En revanche, depuis plus de trois siècles que l'école dite "primaire" s'est donnée l'objectif d'instruire tous les enfants, y compris ceux des classes "populaires", elle s'est par conséquent préoccupée de donner à ses maîtres une formation pédagogique, en même temps qu'une formation académique de base. C'est pour assurer cette double formation, qu'a été créée en 1810 à Strasbourg la première Ecole Normale, et qu'en 1833, la loi Guizot prévoit une Ecole Normale par département. Ensuite et pendant plus d'un siècle, les choses n'ont pas beaucoup changé. En effet, jusqu'en 1968, la formation dans les Ecoles Normales s'étale sur quatre années, dont trois sont consacrées à la préparation du baccalauréat, la dernière année comportant trois mois de stage, au cours desquels l'apprentissage du métier se fait par imitation du maître de stage. ‘"L'exercice de la profession enseignante, depuis très longtemps, a été subordonné à l'acquisition de connaissances et à l'accomplissement de stages. Intégrer le savoir à transmettre et s'initier sous contrôle à la pratique de la classe, c'était sans conteste le double objet de cette formation".’ (Ferry, 1983, p.29). C'est une logique de transmission des savoirs, par une pédagogie de l'imitation. L'imitation a incontestablement des vertus, et sans doute a-t-elle été une méthode de formation adaptée à l'école de cette période. On peut cependant remarquer que c'est aussi cela qui faisait de l'Ecole "Normale", une école en réalité "normalisatrice" puisque, nous le verrons, il s'agissait de rendre les maîtres capables de former de bons patriotes.

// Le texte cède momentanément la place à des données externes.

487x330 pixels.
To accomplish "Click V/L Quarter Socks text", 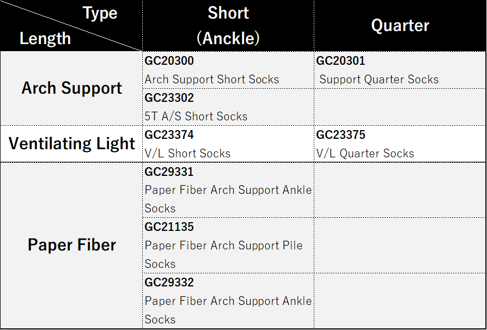I will pyautogui.click(x=366, y=154).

La formation continue des instituteurs est alors assurée par les Inspecteurs Départementaux, par le biais de conférences pédagogiques. Bien sûr, à cette époque, les finalités de l'enseignement élémentaire sont plus diverses que de nos jours, où son unique finalité est l'entrée dans l'enseignement secondaire. Jusqu'à la fin des années soixante, il débouche aussi sur des formations professionnelles, voire sur l'entrée dans la vie active, à la sortie de la classe de fin d'études. De ce fait, le problème de l'échec scolaire ne se pose pas de la même manière qu'aujourd'hui. N'oublions pas que, comme le rappelle Antoine Prost, (1992), jusqu'à une époque récente, non seulement les classes populaires, mais aussi beaucoup d'intellectuels qui adoptent volontiers l'idéologie marxiste, considèrent que la classe ouvrière est l'avenir de la nation. Donc, à cette époque, devenir ouvrier, même non qualifié, est loin d'être un déshonneur. La sélection qui s'opère à la fin de la scolarité élémentaire se fait autant, et sans doute même davantage, par l'origine sociale que par les résultats scolaires.